“Odd how the creative power at once brings the whole universe to order.” — (Virginia Woolf)
If you find yourself on empty or “stuck” at work — consider exploring a free, mind-altering drug that can change the way you solve problems, and even view life: creativity.
By stimulating the right side of your brain, you get to supercharge your thoughts, and release a whole new collection of ideas just waiting to be unearthed. If you consider yourself traditionally left-brained, or analytical — imagine operating on all 8 cylinders, not just 4 — by engaging your “other half.” There’s a power in twice the surge, and all it takes is a little trust — trust that stepping outside your comfort zone can lead to new discoveries about yourself, and your creative capabilities.
How? By starting.
Get honest about what artistic passion lies inside you, and allow yourself to play. Free yourself to be spontaneous, and explore new ways of expressing your thoughts. It may mean a few discordant notes, or an impulsive scribble (Pic #1), but the process can truly take you to new places.
While it sounds like an oxymoron, the most “freeing commitment” I’ve ever made was to set a time for 10-minutes of art-making every day. I started last March, and haven’t missed a day since. The art comes in many forms: painting, collage, photography — and it’s now become a precious ritual that I hate to miss — even if I get to it a midnight. It happens to be my way of kick-starting the creative process. And I have since discovered these daily sessions have enriched my corporate work — and my life.
Creativity means business:
If “creating for the sake of creating” doesn’t get your attention, how about unexpected profits?

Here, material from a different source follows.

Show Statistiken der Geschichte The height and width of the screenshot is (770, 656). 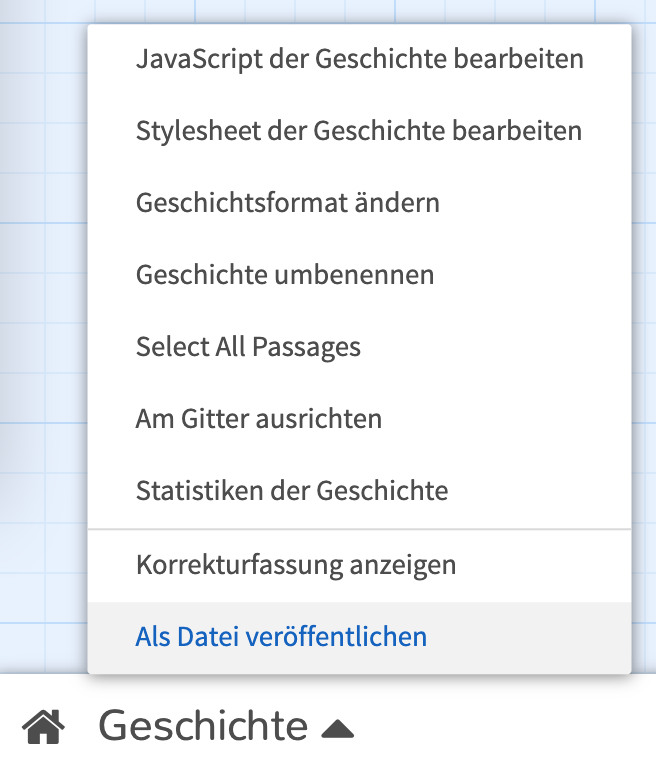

Read on to see how one woman saved her company hundreds of thousands of dollars by jumpstarting her right brain with a Taylor guitar. Let me share:
My colleague Mary Reeves is an experienced corporate controller. (Pic #3) She recently ran the accounting department at a successful firm in Southern California that makes electronic components for computers and modems.
As controller, of course, it was her duty to find ways to save the company money, and improve its efficiency. She knew their products were in demand, and sales were brisk, but she didn’t understand why it took so long to get the orders into consumer hands.
She wondered if there were a way to cut down on the clunky system that had merchandise shipping from Hong Kong to California (through the company’s customs bond) then re-packaged before being sent out again to customers. She asked executives if they knew a way to expedite orders so that they could be sent directly to their clients. No one had an answer, and her frustration grew.
At the same time, at night after work, Mary began studying and playing music. She told me the process of playing guitar — which requires left and right hands working together while performing vastly different tasks — engaged both sides of her brain, and had profound consequences. Then, learning to sing — while playing — intensified the experience even more. She said it was a slow, awkward process, but in the end, worth it.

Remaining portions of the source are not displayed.